> > > > What is actually estimated wrong here seems to be the estimated
> > > > effective cache size, and thus the cache ratio of page fetches.
> > >
> > > Good point, but I think the estimates are only marginally sensitive
> > > to estimated cache size (if they're not, we have a problem, considering
> > > how poorly we can estimate the kernel's disk buffer size). It would
> > > be interesting for Daniel to try a few different settings of
> > > effective_cache_size and see how much the EXPLAIN costs change.
> >
> > Well, the number I told him (29370) should clearly prefer the index.

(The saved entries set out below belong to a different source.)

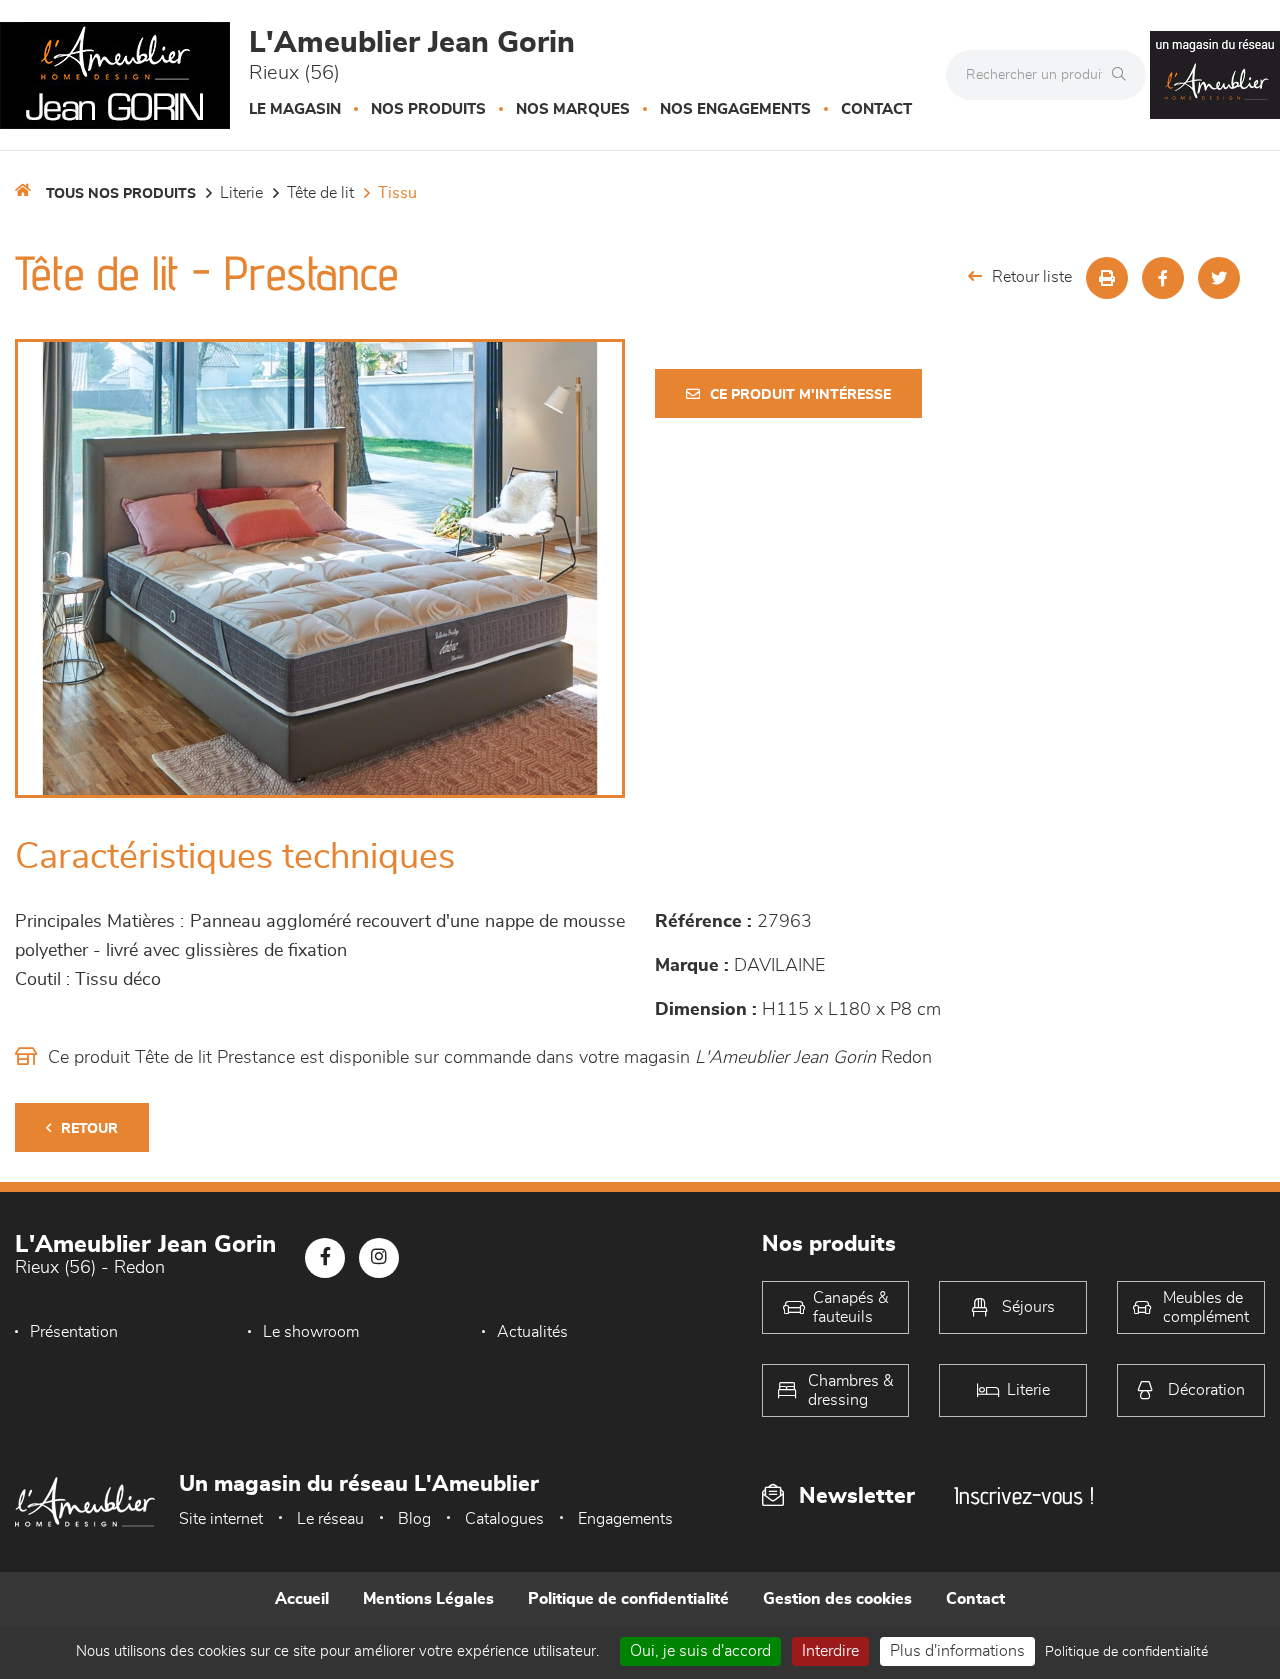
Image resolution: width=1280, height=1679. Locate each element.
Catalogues (504, 1519)
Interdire (830, 1651)
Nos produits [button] (428, 109)
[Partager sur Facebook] (1163, 278)
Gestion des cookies (837, 1599)
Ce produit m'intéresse (800, 395)
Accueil (302, 1599)
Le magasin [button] (295, 109)
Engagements (625, 1519)
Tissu (397, 193)
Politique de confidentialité (628, 1599)
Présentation (74, 1332)
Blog (414, 1519)
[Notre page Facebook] (325, 1258)
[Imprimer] (1107, 278)
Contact (876, 109)
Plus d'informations (957, 1651)
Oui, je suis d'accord (700, 1651)
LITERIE (241, 193)
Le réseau (330, 1519)
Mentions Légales (428, 1599)
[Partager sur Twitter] (1219, 278)
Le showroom (311, 1332)
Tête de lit (320, 193)
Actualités (532, 1332)
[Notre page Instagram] (379, 1258)
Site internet (221, 1519)
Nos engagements (735, 109)
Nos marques (573, 109)
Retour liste (1032, 277)
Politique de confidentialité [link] (1126, 1652)
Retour (89, 1129)
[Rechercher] (1124, 75)
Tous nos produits (121, 194)
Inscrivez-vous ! (1024, 1495)
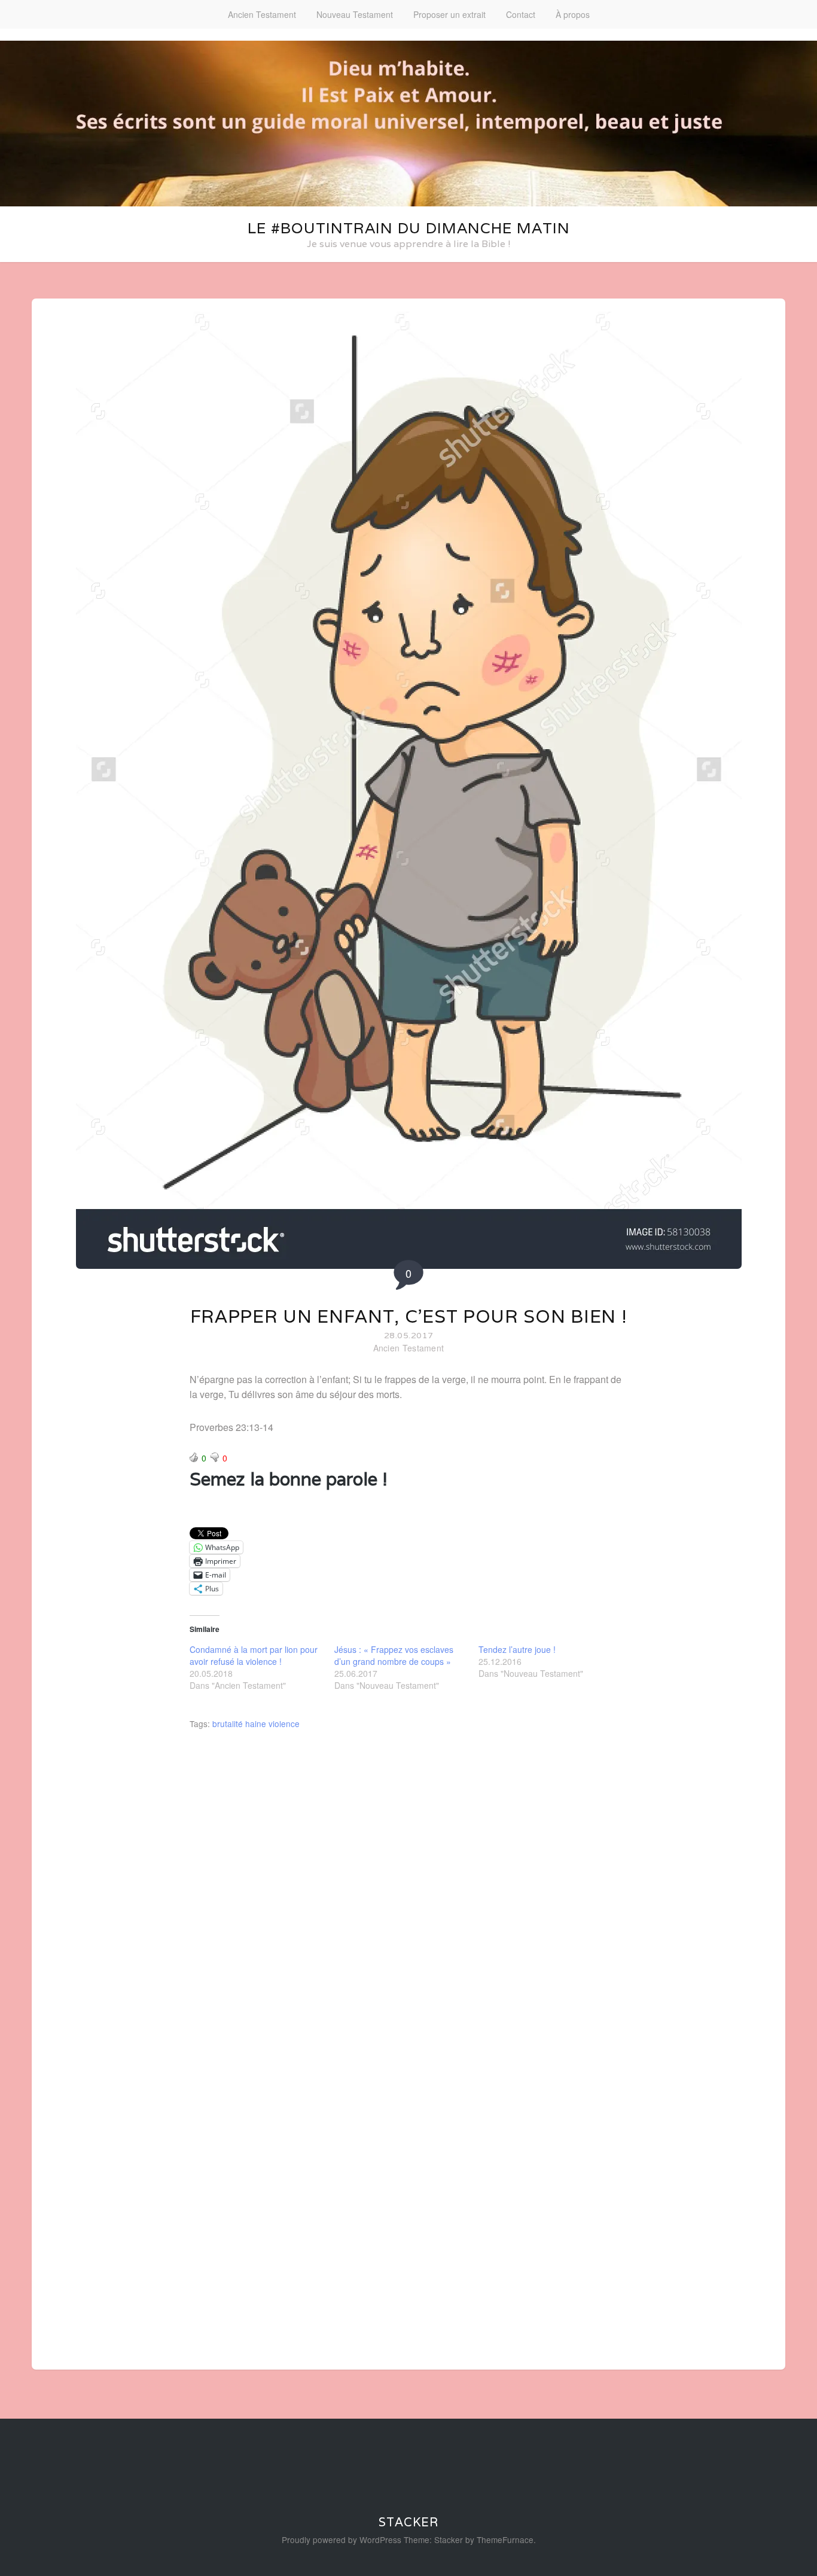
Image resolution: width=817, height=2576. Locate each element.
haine (255, 1723)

> > The estimate is very sensitive to this value :-(
> > With 29370 (=229 Mb) the index cost is 1,364 instead of 3,887 with the
> > default of 1000 pages ==> index scan.
>
> But... if I understand it right (effective_cache_size to be related to kernel
> buffer space). it turns out that the estimates are different with reality - my
> buffer cache is ca. 50 MB and I still get at least twice the performance with
> index scan instead of sequential scan - where as Tom explained things should
> be much worse.
Since pg only reads one 8k page at a time, the IO performance of a seq scan is
probably not nearly a good as it could be when a lot of other IO is done on the
same drive.
First thing you should verify is if there is actually a measurable difference
in IO throughput on the pg drive during the seq scan and the index scan. (iostat)
If there is not, then random_page_cost is too high in your scenario.
(All assuming your data is not still clustered like Tom suggested)
Andreas